Music composer slides in safely behind home plate

By Dan Aznoff | Nov 15, 2017
Courtesy of: Ken DeJong Mill Creek resident Ken DeJong looks over his piano while working on a musical arrangement for his upcoming concert when he conducts The Lyric Arts Ensemble at the First Lutheran Church in Bothell. In addition to his work with musical composition, the conductor enjoys time behind home plate as a baseball umpire officiating high school, summer and men’s recreational league games.

It’s not unusual for Mill Creek resident Ken DeJong to pull off his facemask and chest protector as he races from the noise of the baseball field to the peaceful atmosphere of a concert hall to rehearse for an upcoming concert.

He laughs at the similarities of the seemingly contrasting passions in his life.

“Both situations allow me to wear black, wave my arms and always have my back to the audience,” he said. “It gives me the illusion that I am actually in control.”

DeJong spent 25 years as the musical director and organist at St. Andrew’s Lutheran Church in Bellevue before shifting his focus to composing in 2012. He will be holding the baton again when he conducts The Lyric Arts Ensemble this Sunday at the First Lutheran Church in Bothell.

The 17-person musical performance group is comprised of both singers and a chamber orchestra. The members all contribute their time and talent at zero cost.

The native of Whatcom County gave up playing baseball 30 years ago, but he never lost his passion for the game. Or his desire to be on the field. He was motivated by an advertisement he read calling for volunteers to arbitrate baseball games.

“The two activities help keep life interesting and not focused on a single activity,” DeJong said. “I stopped playing baseball, but I still played fast-pitch softball and continued to love the game.”

The maestro said he has never been forced to eject an over-zealous parent. In fact, he has found parents to be thankful for somebody besides another parent to officiate games.

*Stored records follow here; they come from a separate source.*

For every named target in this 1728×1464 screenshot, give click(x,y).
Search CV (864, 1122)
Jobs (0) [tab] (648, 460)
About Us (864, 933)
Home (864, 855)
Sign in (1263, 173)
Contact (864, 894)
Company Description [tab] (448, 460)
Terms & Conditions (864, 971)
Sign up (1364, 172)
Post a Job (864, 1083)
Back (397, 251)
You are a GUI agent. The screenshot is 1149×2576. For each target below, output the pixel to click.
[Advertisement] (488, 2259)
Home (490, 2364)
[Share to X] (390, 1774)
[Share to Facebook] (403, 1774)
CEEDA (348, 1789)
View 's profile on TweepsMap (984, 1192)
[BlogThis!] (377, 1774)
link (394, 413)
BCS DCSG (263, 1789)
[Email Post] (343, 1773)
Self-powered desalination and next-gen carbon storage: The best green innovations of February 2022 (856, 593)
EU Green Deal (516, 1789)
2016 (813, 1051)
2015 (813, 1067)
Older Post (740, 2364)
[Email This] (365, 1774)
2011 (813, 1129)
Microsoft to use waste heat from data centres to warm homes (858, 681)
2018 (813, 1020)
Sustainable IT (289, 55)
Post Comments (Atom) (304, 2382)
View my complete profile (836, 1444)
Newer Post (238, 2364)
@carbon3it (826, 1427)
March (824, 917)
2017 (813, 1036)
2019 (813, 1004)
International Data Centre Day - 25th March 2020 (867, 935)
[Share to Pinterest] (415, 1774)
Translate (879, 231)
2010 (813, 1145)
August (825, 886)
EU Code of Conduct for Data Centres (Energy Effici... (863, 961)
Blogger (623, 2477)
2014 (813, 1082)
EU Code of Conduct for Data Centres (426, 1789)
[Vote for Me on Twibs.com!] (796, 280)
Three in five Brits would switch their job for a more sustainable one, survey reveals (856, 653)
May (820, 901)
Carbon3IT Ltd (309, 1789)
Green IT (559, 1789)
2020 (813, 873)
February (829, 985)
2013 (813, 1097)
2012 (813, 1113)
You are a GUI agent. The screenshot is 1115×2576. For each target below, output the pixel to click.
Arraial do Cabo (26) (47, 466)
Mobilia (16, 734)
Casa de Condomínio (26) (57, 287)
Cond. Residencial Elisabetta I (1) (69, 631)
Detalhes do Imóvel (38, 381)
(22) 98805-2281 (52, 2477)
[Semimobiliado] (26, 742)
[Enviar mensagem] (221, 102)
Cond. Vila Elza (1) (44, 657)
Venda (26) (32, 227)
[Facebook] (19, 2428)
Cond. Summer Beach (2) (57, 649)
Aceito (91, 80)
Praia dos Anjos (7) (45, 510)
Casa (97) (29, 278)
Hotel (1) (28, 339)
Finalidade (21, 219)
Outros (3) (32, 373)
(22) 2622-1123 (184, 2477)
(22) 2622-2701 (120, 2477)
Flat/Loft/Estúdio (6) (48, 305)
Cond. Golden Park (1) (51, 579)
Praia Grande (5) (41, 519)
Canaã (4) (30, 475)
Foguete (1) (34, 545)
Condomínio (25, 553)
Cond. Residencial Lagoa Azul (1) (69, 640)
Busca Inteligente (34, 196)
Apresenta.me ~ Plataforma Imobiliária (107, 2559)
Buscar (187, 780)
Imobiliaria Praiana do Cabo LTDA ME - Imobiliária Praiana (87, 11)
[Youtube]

He only needs to remind parents that everybody’s energy should be focused on the kids.

He has also resisted ejecting boisterous coaches due to the fact that the game could be forfeited without a coach in the dugout.

“That’s why we’re all here,” he said matter-of-factly. “As far as the kids, it’s always nice to hear them cheer when I walk onto the field.”

DeJong said he actually enjoys confrontation for the simple reason that he has the last word on a questionable call.

Members of his music group are almost as enthusiastic, he said, when the group meets in January and September every year to review new music.

His music, like his duties on the baseball field, gives DeJong the opportunity to teach.

“In most occasions, music is more predictable than baseball,” he explained. “In both music and baseball, my job is to facilitate. I never want to control the action.”

His compositions, like his concerts, are designed to be enjoyed by audiences of all ages and of virtually every musical taste.

“Our music is very audience-friendly,” he concluded with a smile.